To expand access beyond high-volume centers, allowing trained operators in low-volume hospitals without surgery backup, addressing geographic disparities amid aging population.

📈What did Juntendo's study find on RA use trends?

RA in PCI rose from 4.2% (2019) to 5.2% (2023); non-training facilities from 0% to 2.7%, per J-PCI registry. See JACC paper.

Did outcomes worsen post-policy?

No: In-hospital mortality stable ~1.9%; complications unchanged in non-training facilities (DiD P=0.55). Training facilities saw slight rises unrelated to policy.

🫀How common are calcified lesions in Japan PCI?
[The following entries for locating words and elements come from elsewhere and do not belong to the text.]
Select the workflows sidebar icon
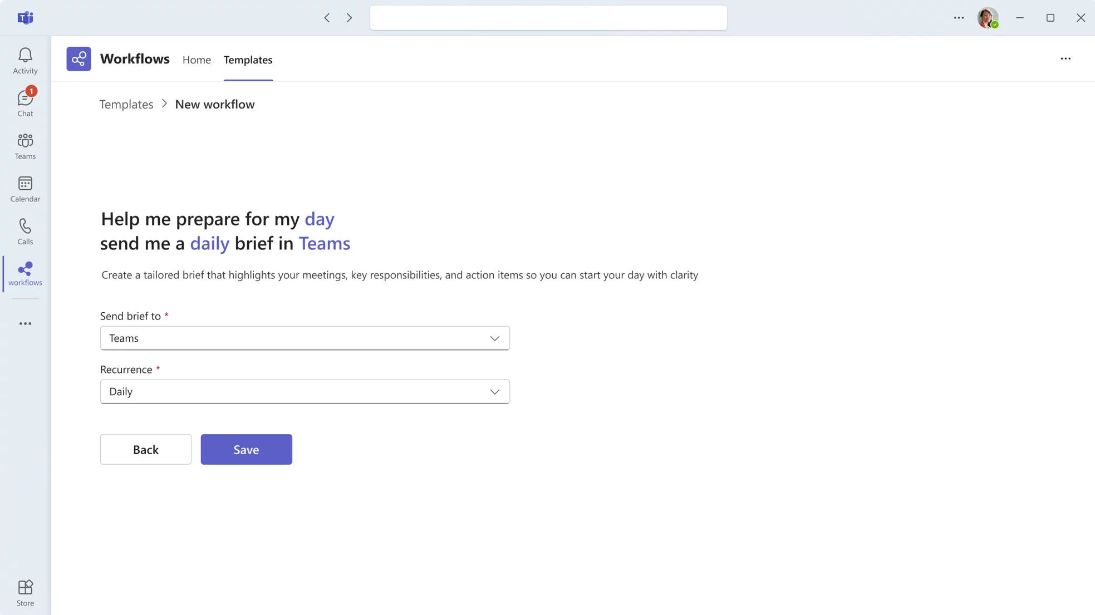The height and width of the screenshot is (615, 1095). [x=25, y=273]
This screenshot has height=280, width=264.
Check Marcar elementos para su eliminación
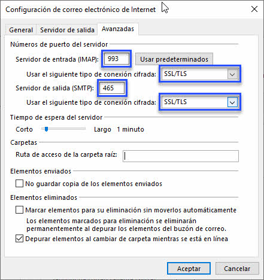coord(19,210)
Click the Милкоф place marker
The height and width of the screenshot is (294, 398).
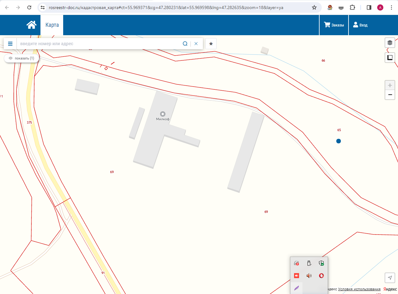coord(162,114)
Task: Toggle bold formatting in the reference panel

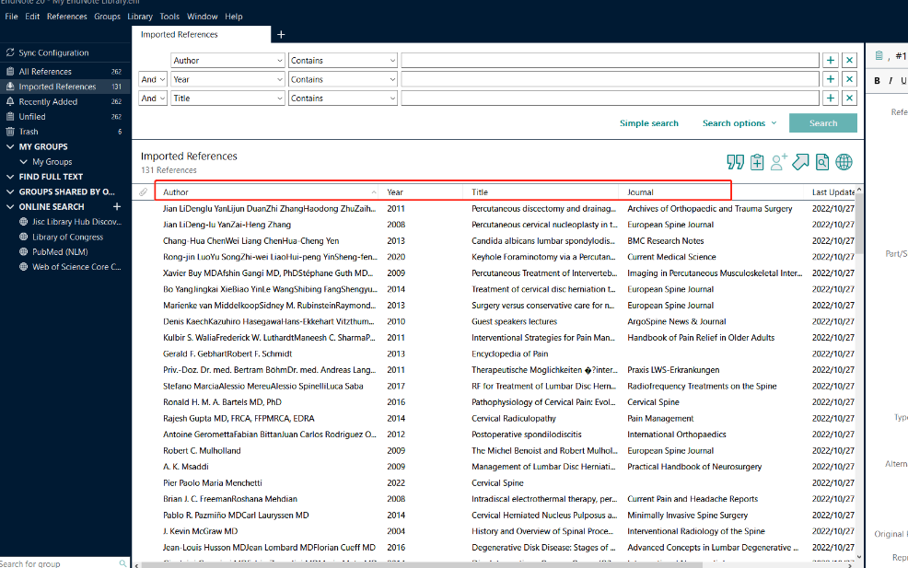Action: 877,80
17-35% of cases, rising with >29% population over 65; challenges standard PCI success.

🎓Role of Juntendo University in this research?

Led by Asst. Prof. Tadao Aikawa; analyzed 1.16M PCIs; exemplifies translational cardiology from Tokyo-based med school.

📚What are CVIT training requirements for RA?

Board-certified PCI operators complete supervised cases (≥20), workshops; facilities regular training if low-volume. Details at CVIT site.

👥Patient benefits from policy expansion?

Local access reduces transfers/delays; success >90%; equity for rural/elderly; mortality risk down 10-20%.

⚠️Limitations of the Juntendo study?

No lesion imaging data; COVID confounders; low RA adoption persists. Future: hybrid devices like IVL.

🔮Future for RA in Japanese cardiology?

Incentives for adoption, AI guidance, training expansion. Juntendo pushes evidence-based policy.

🌍How does Japan's PCI volume compare globally?

~600k/year, >90% in J-PCI; high elective PCI rate.

🏆Juntendo's other cardiology contributions?

RA registries, imaging, heart failure; trains key interventionalists.